[GOAL]
Repeat the records below word for word, from the line that contains "Task: Open the General settings wrench icon" through the line that contains "Looking at the screenshot, I should tap(237, 30).", including both of those lines. Give only that part.

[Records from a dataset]
──────────────────────────────

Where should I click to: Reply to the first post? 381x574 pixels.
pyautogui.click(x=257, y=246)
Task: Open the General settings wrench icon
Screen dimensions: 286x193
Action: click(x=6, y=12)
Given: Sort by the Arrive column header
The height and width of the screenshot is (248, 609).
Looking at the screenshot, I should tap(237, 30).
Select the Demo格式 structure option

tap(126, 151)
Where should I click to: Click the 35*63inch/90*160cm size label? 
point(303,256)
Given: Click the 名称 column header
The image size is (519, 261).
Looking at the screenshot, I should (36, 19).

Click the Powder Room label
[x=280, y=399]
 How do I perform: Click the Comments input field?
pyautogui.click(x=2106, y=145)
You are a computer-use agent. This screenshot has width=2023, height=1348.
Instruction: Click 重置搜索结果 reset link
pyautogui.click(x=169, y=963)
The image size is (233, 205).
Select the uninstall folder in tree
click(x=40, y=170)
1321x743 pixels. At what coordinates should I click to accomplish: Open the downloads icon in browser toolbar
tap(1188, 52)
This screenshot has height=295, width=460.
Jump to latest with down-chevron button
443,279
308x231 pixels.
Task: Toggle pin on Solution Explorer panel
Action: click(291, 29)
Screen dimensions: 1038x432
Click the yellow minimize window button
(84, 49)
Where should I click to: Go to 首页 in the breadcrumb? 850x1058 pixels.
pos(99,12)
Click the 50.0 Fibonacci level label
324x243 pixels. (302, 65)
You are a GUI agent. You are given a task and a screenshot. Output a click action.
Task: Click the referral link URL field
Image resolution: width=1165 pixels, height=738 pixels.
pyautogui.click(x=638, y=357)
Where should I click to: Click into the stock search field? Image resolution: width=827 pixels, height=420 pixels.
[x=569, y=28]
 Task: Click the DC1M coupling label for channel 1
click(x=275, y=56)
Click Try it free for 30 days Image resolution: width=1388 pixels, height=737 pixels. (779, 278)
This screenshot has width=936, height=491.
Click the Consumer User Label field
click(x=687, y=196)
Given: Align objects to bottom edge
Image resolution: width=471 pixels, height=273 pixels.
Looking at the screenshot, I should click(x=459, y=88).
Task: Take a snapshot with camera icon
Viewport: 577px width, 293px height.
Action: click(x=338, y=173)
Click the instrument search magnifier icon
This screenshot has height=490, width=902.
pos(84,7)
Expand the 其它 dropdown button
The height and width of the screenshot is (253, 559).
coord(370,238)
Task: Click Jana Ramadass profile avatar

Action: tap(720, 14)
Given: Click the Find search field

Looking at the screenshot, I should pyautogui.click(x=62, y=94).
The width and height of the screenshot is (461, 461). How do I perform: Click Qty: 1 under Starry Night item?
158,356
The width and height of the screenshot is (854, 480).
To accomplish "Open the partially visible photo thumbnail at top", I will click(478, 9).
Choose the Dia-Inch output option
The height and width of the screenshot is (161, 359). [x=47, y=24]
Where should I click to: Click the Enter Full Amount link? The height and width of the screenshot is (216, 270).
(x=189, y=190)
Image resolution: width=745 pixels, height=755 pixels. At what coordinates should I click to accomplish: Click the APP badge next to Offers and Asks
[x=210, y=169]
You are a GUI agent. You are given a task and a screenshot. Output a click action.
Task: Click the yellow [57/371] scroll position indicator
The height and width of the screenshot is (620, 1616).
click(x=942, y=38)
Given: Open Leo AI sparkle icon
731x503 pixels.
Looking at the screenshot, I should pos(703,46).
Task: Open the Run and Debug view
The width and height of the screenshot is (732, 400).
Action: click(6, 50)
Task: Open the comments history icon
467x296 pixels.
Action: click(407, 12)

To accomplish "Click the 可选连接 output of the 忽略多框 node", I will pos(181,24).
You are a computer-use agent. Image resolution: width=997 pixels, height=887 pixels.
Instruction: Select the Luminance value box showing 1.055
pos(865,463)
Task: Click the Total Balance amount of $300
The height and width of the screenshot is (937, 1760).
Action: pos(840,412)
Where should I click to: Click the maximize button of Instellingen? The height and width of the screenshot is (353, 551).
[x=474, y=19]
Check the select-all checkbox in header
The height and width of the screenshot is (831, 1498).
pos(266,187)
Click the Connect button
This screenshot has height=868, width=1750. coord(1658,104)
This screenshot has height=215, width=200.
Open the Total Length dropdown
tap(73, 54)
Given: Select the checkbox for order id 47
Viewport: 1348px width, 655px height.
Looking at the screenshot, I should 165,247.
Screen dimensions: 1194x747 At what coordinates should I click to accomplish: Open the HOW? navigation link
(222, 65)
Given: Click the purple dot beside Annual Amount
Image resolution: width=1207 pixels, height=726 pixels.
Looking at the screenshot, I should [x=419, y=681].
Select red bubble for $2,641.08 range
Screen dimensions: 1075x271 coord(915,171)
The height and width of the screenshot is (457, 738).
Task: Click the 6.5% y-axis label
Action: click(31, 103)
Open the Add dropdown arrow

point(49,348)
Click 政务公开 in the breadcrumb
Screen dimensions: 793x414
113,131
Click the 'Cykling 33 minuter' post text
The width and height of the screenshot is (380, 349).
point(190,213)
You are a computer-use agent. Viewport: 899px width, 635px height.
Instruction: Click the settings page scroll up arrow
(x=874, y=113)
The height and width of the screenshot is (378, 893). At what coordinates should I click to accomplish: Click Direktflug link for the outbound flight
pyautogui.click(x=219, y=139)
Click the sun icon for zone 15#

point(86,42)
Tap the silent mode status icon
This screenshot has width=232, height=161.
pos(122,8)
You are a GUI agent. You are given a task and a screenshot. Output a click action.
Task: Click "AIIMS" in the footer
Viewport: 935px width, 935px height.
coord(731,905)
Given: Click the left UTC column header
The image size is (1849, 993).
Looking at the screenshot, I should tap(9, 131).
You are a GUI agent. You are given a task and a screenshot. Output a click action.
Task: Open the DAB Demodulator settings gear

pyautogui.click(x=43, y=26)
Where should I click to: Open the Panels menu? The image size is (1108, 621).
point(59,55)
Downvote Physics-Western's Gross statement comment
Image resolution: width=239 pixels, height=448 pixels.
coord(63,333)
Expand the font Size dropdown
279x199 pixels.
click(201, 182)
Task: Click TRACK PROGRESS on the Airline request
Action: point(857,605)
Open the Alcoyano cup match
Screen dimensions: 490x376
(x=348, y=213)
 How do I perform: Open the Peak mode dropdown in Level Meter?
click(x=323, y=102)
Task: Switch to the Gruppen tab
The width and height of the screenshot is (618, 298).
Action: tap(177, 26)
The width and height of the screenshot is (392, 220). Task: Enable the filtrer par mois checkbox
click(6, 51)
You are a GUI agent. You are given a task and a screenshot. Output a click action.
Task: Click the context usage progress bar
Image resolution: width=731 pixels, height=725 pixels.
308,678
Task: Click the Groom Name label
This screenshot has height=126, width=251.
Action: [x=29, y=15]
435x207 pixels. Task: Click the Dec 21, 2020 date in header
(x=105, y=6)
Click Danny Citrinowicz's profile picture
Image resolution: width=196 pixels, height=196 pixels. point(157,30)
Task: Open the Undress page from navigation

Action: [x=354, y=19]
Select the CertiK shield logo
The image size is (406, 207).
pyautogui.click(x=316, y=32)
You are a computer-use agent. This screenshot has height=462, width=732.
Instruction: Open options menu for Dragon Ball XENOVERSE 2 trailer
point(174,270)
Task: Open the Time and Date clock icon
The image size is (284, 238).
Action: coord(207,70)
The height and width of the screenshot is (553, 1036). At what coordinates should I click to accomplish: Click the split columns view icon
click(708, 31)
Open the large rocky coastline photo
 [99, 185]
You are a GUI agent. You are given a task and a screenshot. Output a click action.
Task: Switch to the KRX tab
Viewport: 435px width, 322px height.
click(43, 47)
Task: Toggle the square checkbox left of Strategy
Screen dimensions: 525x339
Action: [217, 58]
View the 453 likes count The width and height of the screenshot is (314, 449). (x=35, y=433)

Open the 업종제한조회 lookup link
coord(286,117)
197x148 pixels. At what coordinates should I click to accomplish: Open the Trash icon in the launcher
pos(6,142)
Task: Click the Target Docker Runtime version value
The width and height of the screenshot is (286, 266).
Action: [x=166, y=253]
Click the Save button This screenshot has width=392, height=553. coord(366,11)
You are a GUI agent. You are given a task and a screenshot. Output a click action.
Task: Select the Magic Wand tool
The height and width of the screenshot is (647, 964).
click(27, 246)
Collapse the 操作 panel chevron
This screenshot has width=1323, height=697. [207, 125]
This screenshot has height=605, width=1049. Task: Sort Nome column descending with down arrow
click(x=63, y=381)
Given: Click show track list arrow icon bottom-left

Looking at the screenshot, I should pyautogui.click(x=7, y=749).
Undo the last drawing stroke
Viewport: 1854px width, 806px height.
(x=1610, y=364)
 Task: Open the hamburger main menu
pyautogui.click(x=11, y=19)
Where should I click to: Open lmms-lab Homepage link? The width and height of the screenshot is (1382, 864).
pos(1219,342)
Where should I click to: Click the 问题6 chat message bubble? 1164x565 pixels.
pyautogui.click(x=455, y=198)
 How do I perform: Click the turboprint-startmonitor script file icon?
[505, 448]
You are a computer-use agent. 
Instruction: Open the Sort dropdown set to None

──────────────────────────────

[COMPLETE OUTPUT]
Task: Open the General settings wrench icon
Screen dimensions: 286x193
Action: click(x=6, y=12)
Given: Sort by the Arrive column header
The height and width of the screenshot is (248, 609).
Looking at the screenshot, I should tap(237, 30).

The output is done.